Records provided:
......

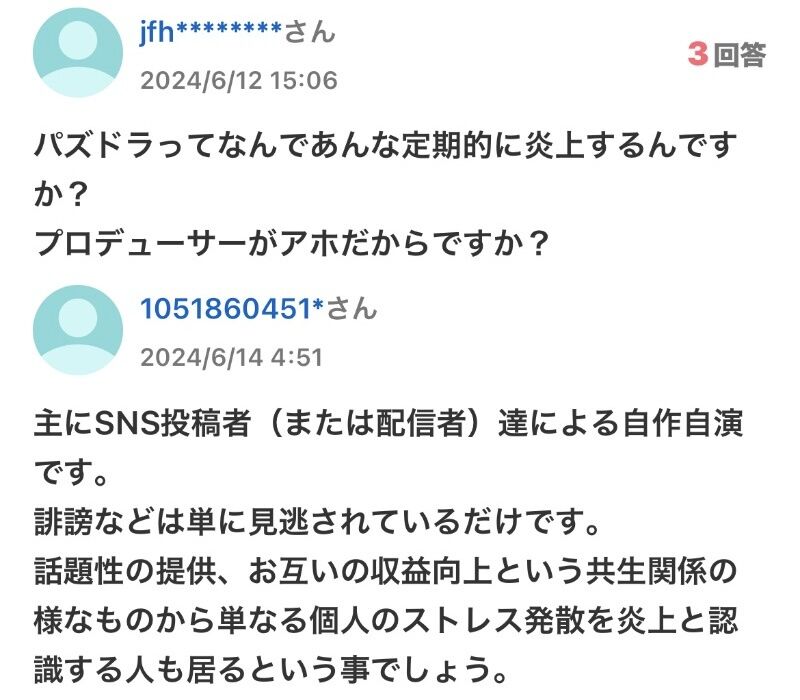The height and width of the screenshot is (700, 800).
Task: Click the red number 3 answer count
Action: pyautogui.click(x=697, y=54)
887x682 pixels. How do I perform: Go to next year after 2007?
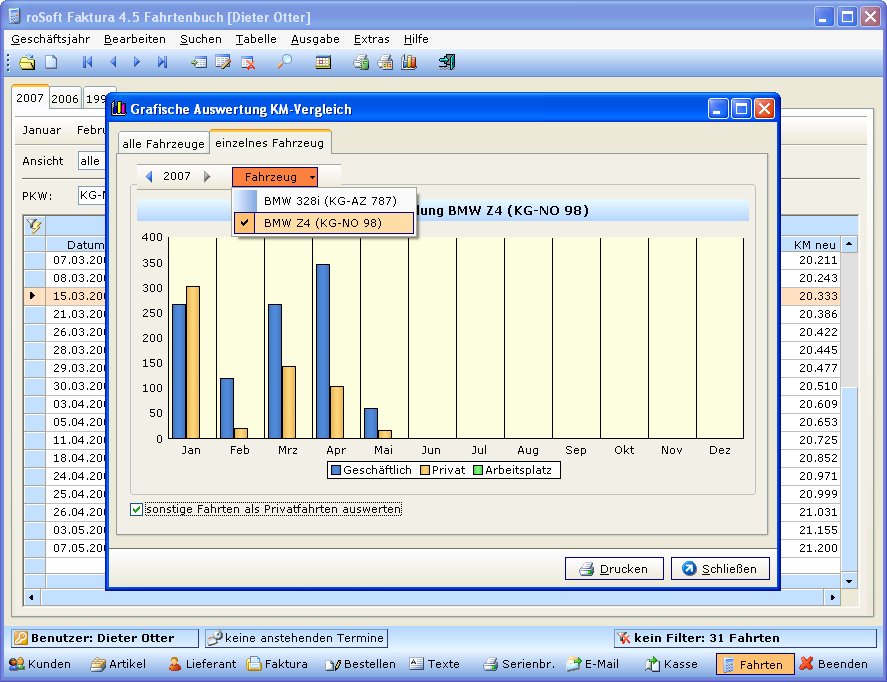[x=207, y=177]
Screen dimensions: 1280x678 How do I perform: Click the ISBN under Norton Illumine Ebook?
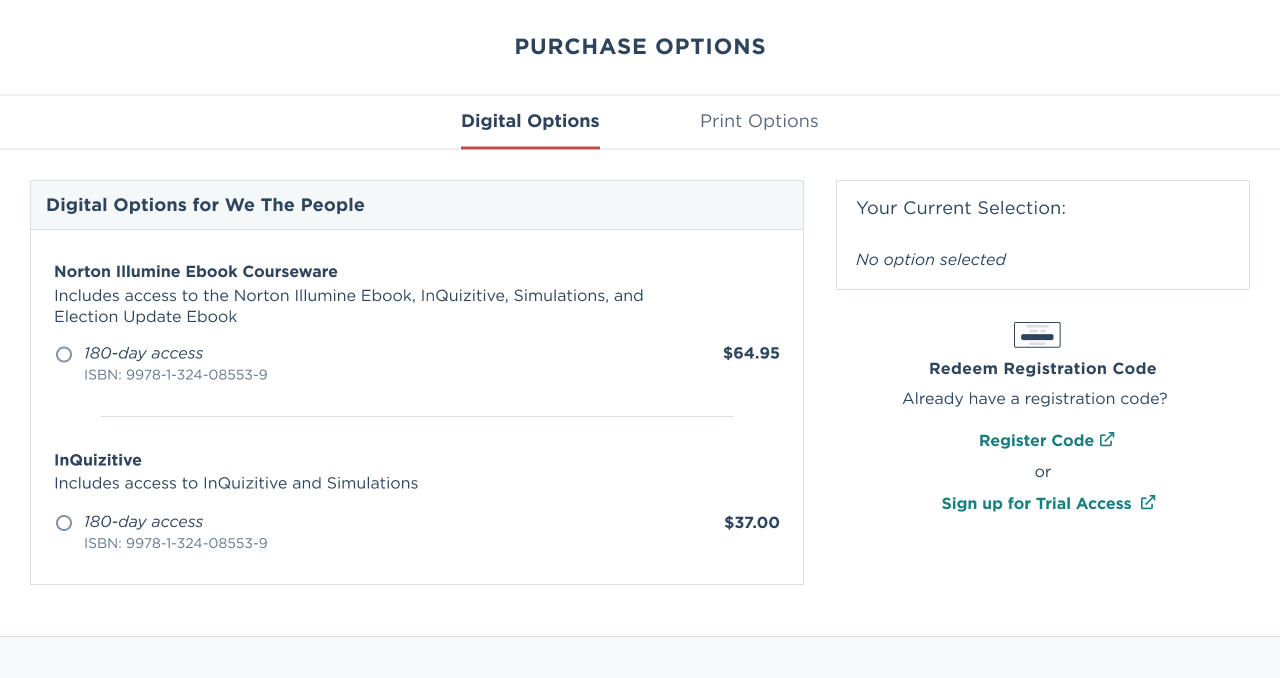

......

Exercise: Output the records above as a JSON list of strings, with one string per line and blank lines skipped. Omit the pictures.

Answer to this task:
[
  "The height and width of the screenshot is (700, 800).",
  "Task: Click the red number 3 answer count",
  "Action: pyautogui.click(x=697, y=54)",
  "887x682 pixels. How do I perform: Go to next year after 2007?",
  "[x=207, y=177]",
  "Screen dimensions: 1280x678 How do I perform: Click the ISBN under Norton Illumine Ebook?"
]